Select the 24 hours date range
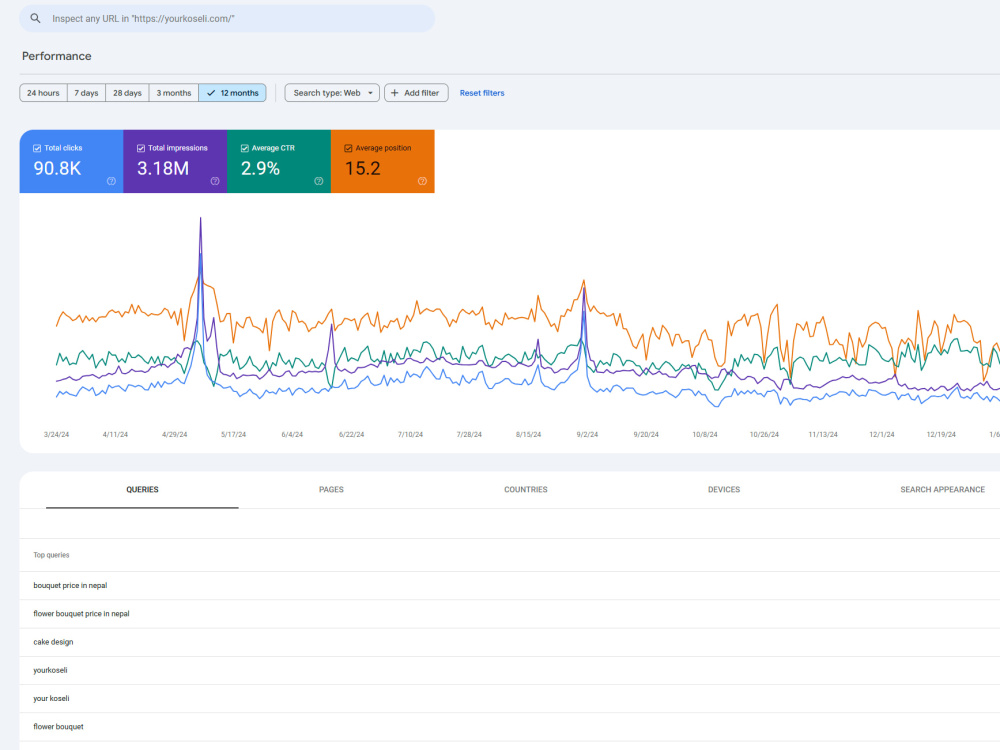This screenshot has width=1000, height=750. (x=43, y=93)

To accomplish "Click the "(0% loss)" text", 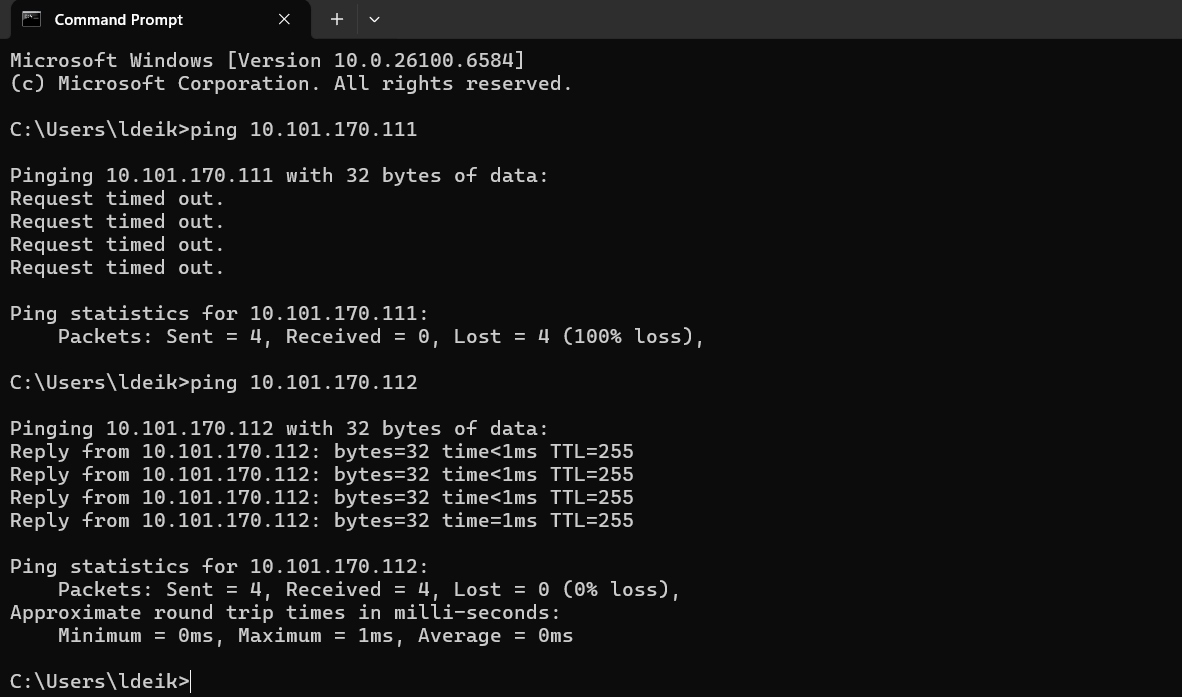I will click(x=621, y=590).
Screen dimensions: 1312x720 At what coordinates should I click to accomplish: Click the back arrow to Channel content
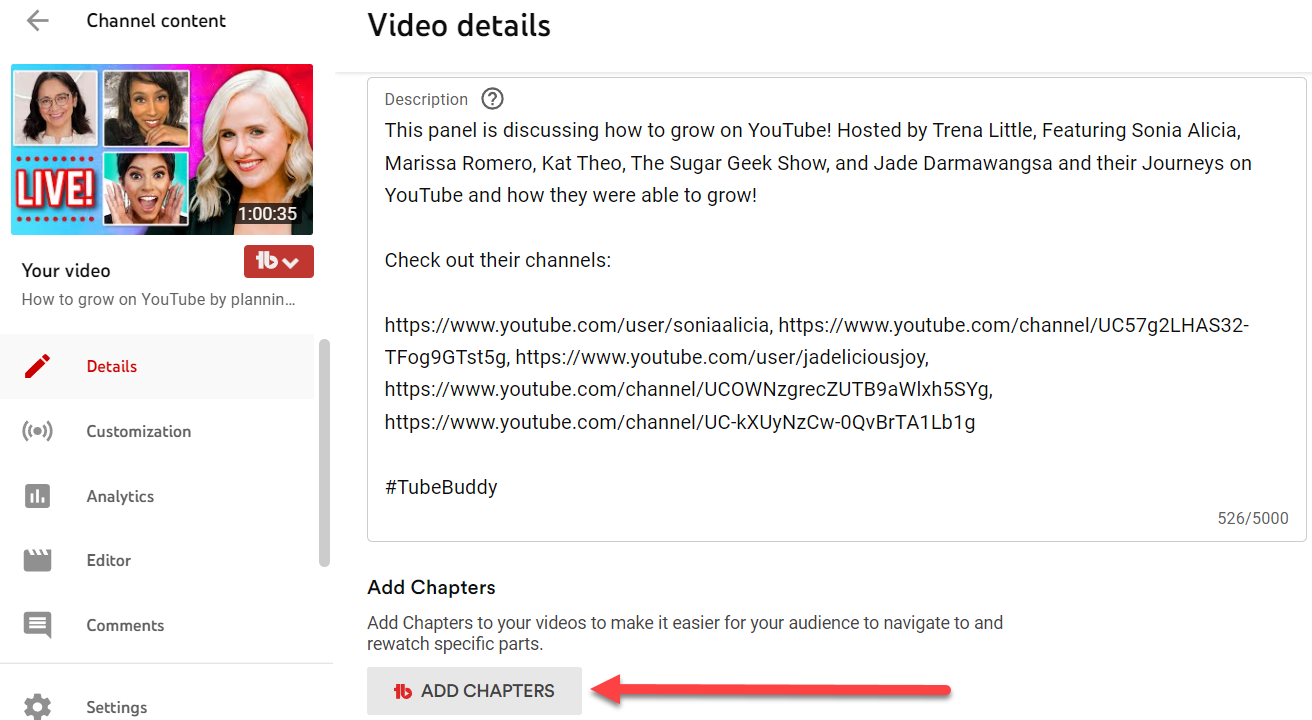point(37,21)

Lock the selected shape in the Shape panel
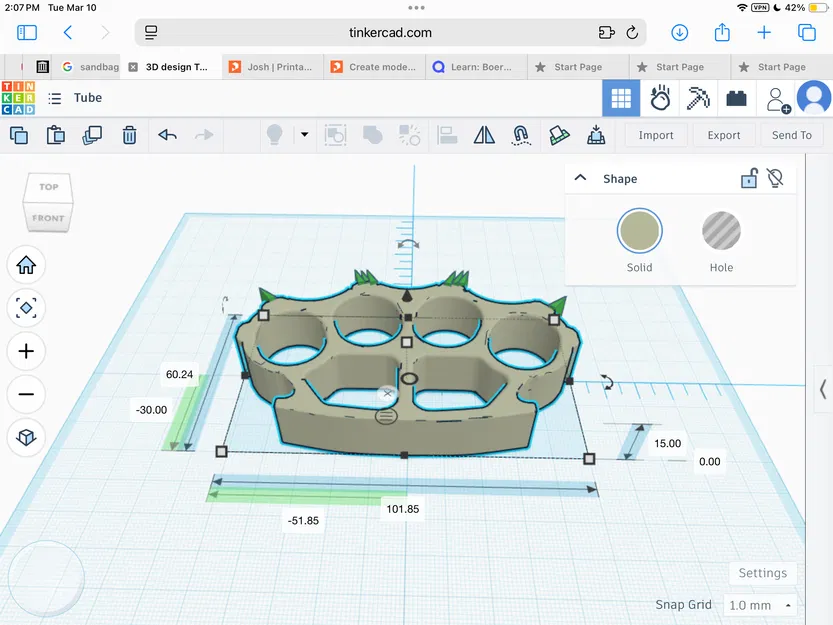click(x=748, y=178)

========================

▶ [Exercise description] Counting both ends, reproduce word for word the lines from the line with "Screen dimensions: 1312x720" to the final line of the listing above, skipping every picture.

▶ [Response below]
Screen dimensions: 1312x720 At what coordinates should I click to accomplish: Click the back arrow to Channel content
point(37,21)

Lock the selected shape in the Shape panel
click(x=748, y=178)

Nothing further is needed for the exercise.